In Verneuil-en-Halatte we had a friend and artist, Serge Ramond. Later on he would organize a remarkable ‘Graffiti Museum’ at his farm, reproductions of drawings or texts, taken from old buildings, mainly prisons. Serge Ramond owned a very old hand press (the first was built in 1798) a real piece of furniture, work of art made of brass, wood and ropes.Guidi quickly learned to use it.
(Lithography is derived from the Greek word ‘lithos’, stone and written form. Sadly, the word is often wrongly used for simple reproductions.)

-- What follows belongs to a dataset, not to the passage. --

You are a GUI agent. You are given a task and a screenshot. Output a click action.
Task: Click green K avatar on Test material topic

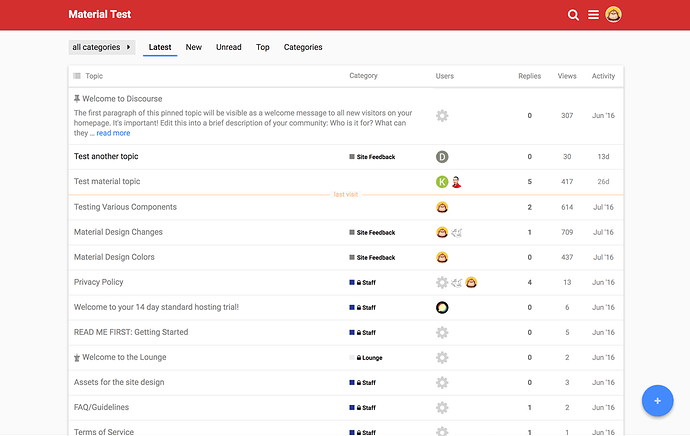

The stone being ‘alive’, each lithographic stone has endured, most of the time, several lifes: a number of them carrying Camembert labels at thier sides! So we have to prepare it, giving it back its virginity, as one might say, it one begins drawing with a lithographic pencil made of fat or lampblackl. The stone absorbs the pencil’s fat and retains the ink as it passes through the hand press. The litho pencil shows deep blacks and gives body to the slightest drawing, but impossible to commit a mistake or hesitation: impossible to erase. One really has to have the ability to draw. After the preparation and drawing, one ‘inks’. Then there is that vital, moving moment, where one, the one being me, assists and puts the sheet of paper onto the press. Forbidden to even slightly tremble or make a wrong movement. Equally impressive would be the moment when I had to write legible and in straight lines my poem that corresponded to the sculpture’s drawing, which was the case for most of these tradional ‘lithos’.